The Parthenon is not for sale –

Since January, a game of massive proportions has been launched against the euro and the European economy, by American banks – led by Goldman Sachs.

The very bank that is currently under scrutiny at the US Senate, has been known for years to play dirty games not just against institutions but also against entire countries. For an eye opener, I suggest visiting

Late last year, Goldman Sachs offered a loan to Greece, then went around and bet against it. It’d be as if your bank that gives you a mortgage speculated that you won’t be able to pay your monthly dues and bought insurance against you.

This is what sports bookies do: they don’t care if they bid for or against a result.

This unethical practice is being currently uncovered by the US senate, at the same time as a war against the Greek economy has been launched. Those outside of the political arena are quick to speculate that an orgy of mismanagement is to blame.

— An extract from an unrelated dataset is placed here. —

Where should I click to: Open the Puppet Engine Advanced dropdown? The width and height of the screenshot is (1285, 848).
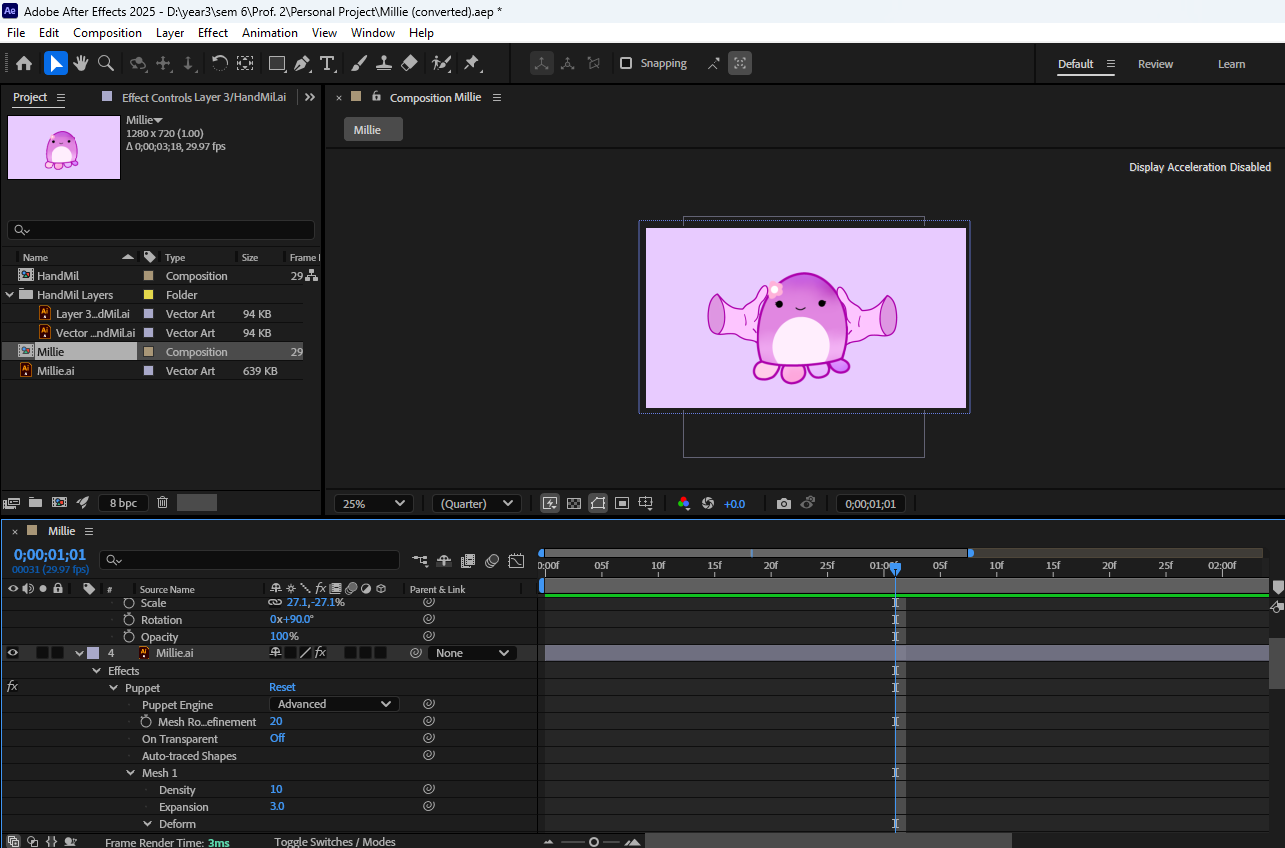(x=334, y=704)
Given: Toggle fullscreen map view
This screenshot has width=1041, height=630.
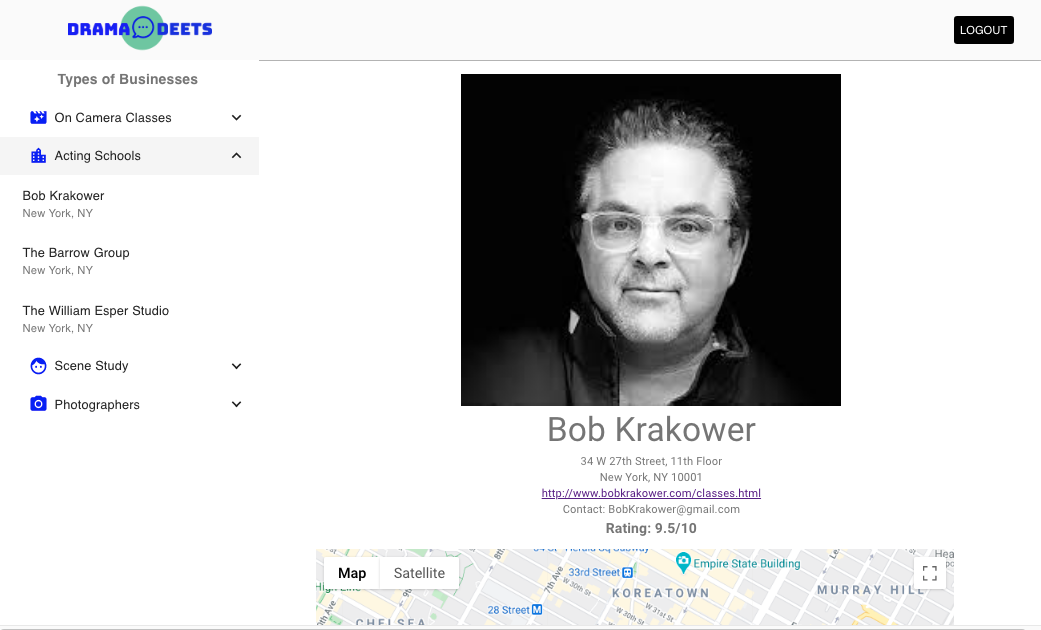Looking at the screenshot, I should [929, 573].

The truth is very different.

Every country has a national debt, including major western powers such as Germany, France, the UK and Russia. Why did I leave out the US?

Because California alone has a debt matching that of Greece.

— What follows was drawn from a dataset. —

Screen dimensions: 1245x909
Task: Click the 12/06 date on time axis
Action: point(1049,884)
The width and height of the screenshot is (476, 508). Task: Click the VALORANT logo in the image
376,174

Imagine having a car loan and the bank increased the rates every month. Imagine that at the same time, they lowered your credit score, each month so that you could not refinance the loan.

That’s exactly what is happening right now with the Greek economy.

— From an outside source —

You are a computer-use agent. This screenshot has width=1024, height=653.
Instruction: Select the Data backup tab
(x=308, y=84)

Now, all this definitely makes excellent cannon fodder for the news media. Instead of focusing on Wall Street, the mortgage crisis, the failing US economy and the 10% unemployment that President Obama has failed to manage – they are eager to bring the war overseas.

Some media have attempted to induce humor – albeit of the offensive kind – stating that in order to repay its debt, Greece must sell important national monuments or several of its islands in the Aegean.

Humor can go that much far though.

I’d love to see the faces of Americans, if they were asked to privatize the Capitol, or to give the Statue of Liberty back to France. Perhaps, if the Grand Canyon were about to be sold to Mexican investors to turn it into a mega mall, then it’d become apparent what Greece is being asked to do.

The Parthenon is not for sale, dear Westerners.

If anything else, the stolen marbles of its frieze, on display at the British Museum – after being ‘treated’ with storage, molding and vulgar scraping of their Pentelic marble – are being demanded back.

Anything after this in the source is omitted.